Review Date: 19 Dec 2005

Price when reviewed: inc VAT

Reviewed By: Simon Handby

Our Rating 3 stars out of 5

Compact 6x4" photo printers are currently outselling more conventional models, but a full-size printer has several advantages over its smaller cousins.

Epson's Stylus Photo R340, for example, can print on A4 paper or suitably coated optical discs that are just too big to fit in a compact device.

Most compact photo inkjets don't have room for more than the cyan, magenta and yellow inks necessary for full-colour printing, but the R340 prints with six colours in six separate tanks. This can make it a little harder to keep track of ink levels, but it means that you never need to throw away unused ink in a tri-colour cartridge.

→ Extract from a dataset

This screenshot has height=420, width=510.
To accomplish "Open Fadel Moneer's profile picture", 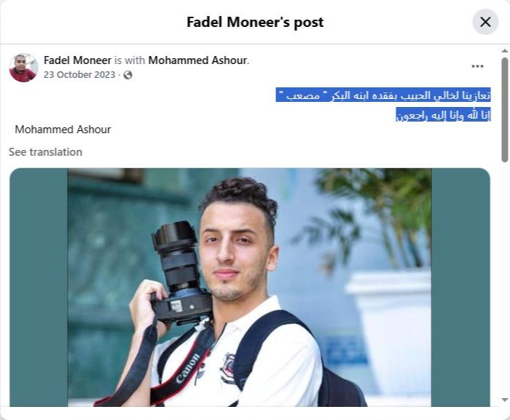I will click(x=23, y=68).
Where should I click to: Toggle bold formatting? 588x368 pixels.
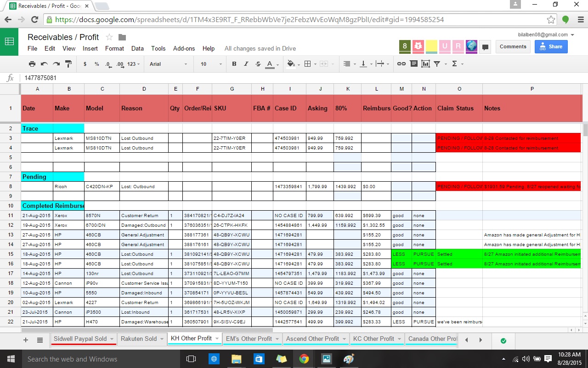pyautogui.click(x=234, y=64)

Printing with six inks can produce photos with less grain than a four-ink print, particularly with an inkjet that places ink on the page in small droplets. The R340's minimum droplet size of three picolitres is pretty small, and helps it produce photos with virtually no grain.

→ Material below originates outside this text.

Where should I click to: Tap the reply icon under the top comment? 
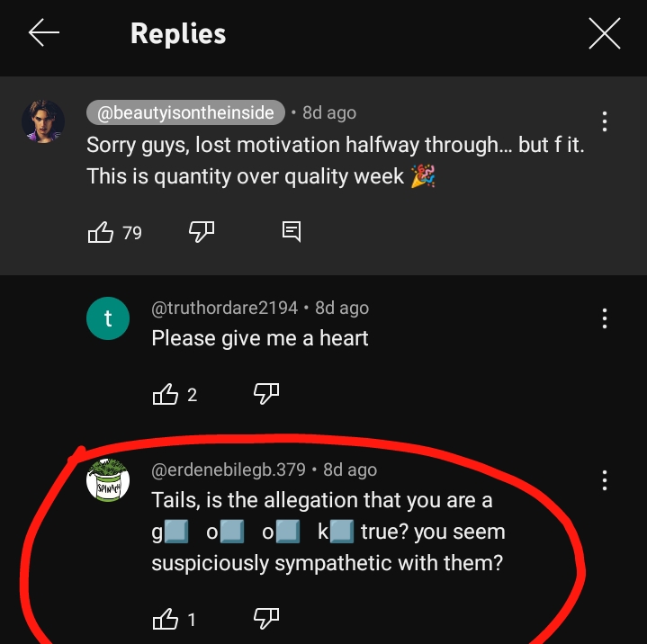click(292, 231)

The R340 can make prints directly from almost any type of memory card or from a PictBridge digital camera. Memory cards can even be backed up on supported Zip drives or external CD writers connected to the printer's PictBridge port. A built-in 61mm screen previews the contents of an inserted card. There are several basic editing options, including adjustment of sharpness and contrast, but Epson's direct printing menu isn't the most intuitive we've seen.

The R340 is much slower than many other photo printers we've tested. Printing six borderless 6x4" photos took 22-and-a-half minutes, which is nearly twice the speed of HP's Photosmart 8250. Fortunately, the results were superb, with bold, accurate colours and no trace of any grain.

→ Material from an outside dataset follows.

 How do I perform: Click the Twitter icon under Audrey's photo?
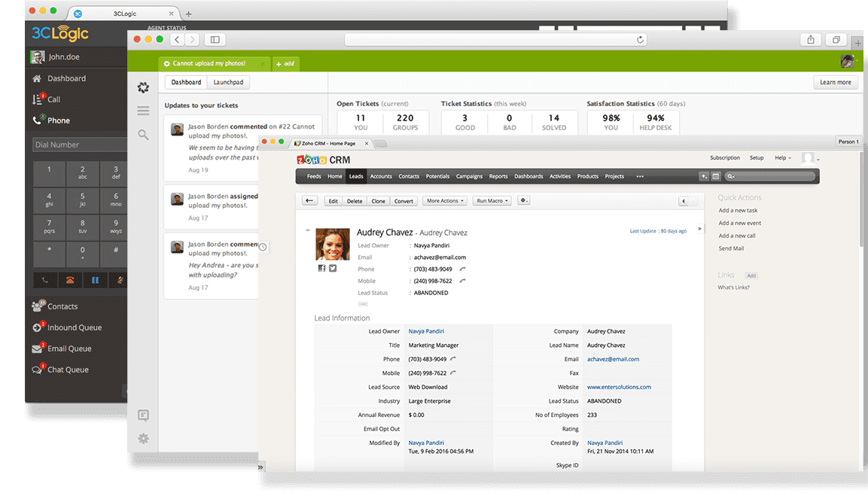[333, 268]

On plain paper the R340 is similarly slow and, like many Epson inkjets we've tested, its draft output is faint and blocky. We ran our 50-page draft text test at the printer's Text setting. It completed the job at a limp 2.6 pages ppm. The Photosmart 8250 managed the same test at 18.5ppm and produced better text.

The R340 takes its time, but it produces superb photos. It's a great-value printer if photo quality is paramount, but the Photosmart 8250 is a much better all-rounder, and its photo quality is nearly as good.